We can also hope and expect that medical examiners and coroners in heavily haredi areas will stop allowing haredi fixers – not the actual medical evidence – to determine cause of death, that suicides will be called suicides rather than accidents or undetermined deaths, and that autopsies will be done whenever they are necessary to establish cause of death, whatever it may be.
As it stands now, haredi fixers and their organizations help to cover up suicides, and this makes the awareness of the problem of suicide within the haredi community much less than it should be.
As for the wider Jewish community, it has to do more than it currently does, and since it currently does almost nothing to help ex-haredim, it shouldn’t be too difficult to show marked improvement.
People who leave closed haredi communities – Satmar, Tosh, etc., – often leave with nothing. They have no high school diploma. They are barely literate in English if literate at all. They don’t know even basic science or algebra or geometry or history. They also don’t know much about American culture, even if they and their parents were born here. They’re completely adrift in avery unfamiliar sea, and they need much more than an occasional tabloid article or free meal to survive and thrive.
Footsteps, the organization founded by Malkie Schwartz a decade ago to help ex-haredim like herself, does what it can. But it needs much more money than it has, a larger staff and more resources, and it needs to have a welcoming non-haredi Jewish community, often a welcoming secular Jewish community, to help ex-haredim integrate into.
But as lots of Federation studies and anecdotal evidence shows, the Jewish community is not a welcoming place for most people, and it is certainly not a welcoming place for near-indigents who don’t know what Camp Ramah or NIFTY are.
The Jewish community could change this if it made an effort to do so. But in almost four decades of working in and around the Jewish community, one thing is very clear: effort and Jewish community are two terms that rarely go hand-in-hand. Effort is what the non-Jewish janitor puts in when he cleans and maintains a multimillion dollar building on near-poverty wages with little or no benefits, not what the shul’s or organization’s members do, even when all that is asked of them is to be welcoming.

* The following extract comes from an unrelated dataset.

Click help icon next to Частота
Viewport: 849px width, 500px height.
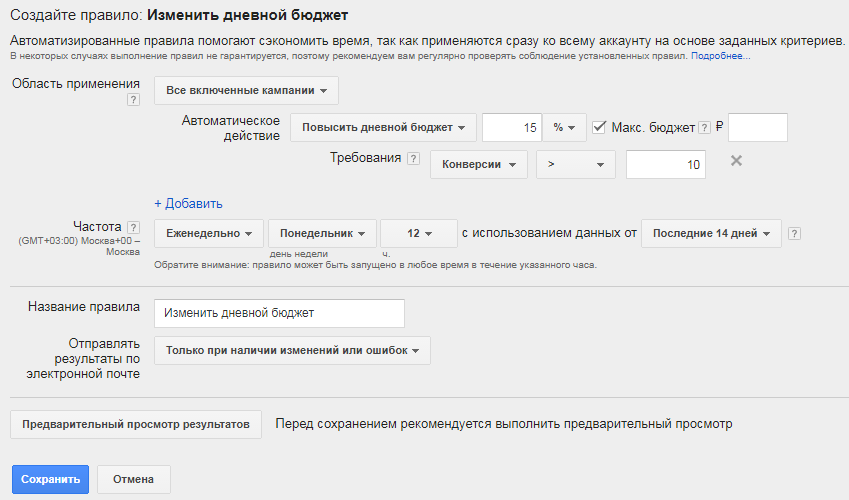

So, too, as FailedMessiah.com has reported for years (and as the Metropolitan Council on Jewish Poverty scandal shows), the services the Jewish community claims to provide needy members are in actuality for less than advertised.
Federation leaders and other Jewish community leaders could change this. They could also stop the nepotism and cronyism that also seriously weakens the services they claim to provide. Unfortunately, it is unlikely they will do so any time soon.
As for the media and government, both can do more.
The government can do more to target mental health programs for ex-haredim and for haredim, and it can do much more to make mental health services widely available and affordable for all Americans. Just think of how many suicides (or horrific acts of violence like school shootings) could be prevented by doing so.
For its part, the media could stop focusing almost exclusively on the most lurid aspects of suicides of ex-haredim. The shunning is wrong. It is awful. It plays a role in suicide. But so does lack of mental health resources. So does a cold Jewish community led by nepotistic leaders and their cronies. So does lack of research money and treatment center beds.
Suicide is a package, not a discreet one-off item, and it’s long past time for the New York tabloids to treat it that way.
If you or a friend needs help, please call the National Suicide Prevention Hotline immediately at 1-800-273-8255. It's open 24/7 and you can (and halakhicly must) break Shabbat or Yom Tov to call if you know or even suspect suicide is possible.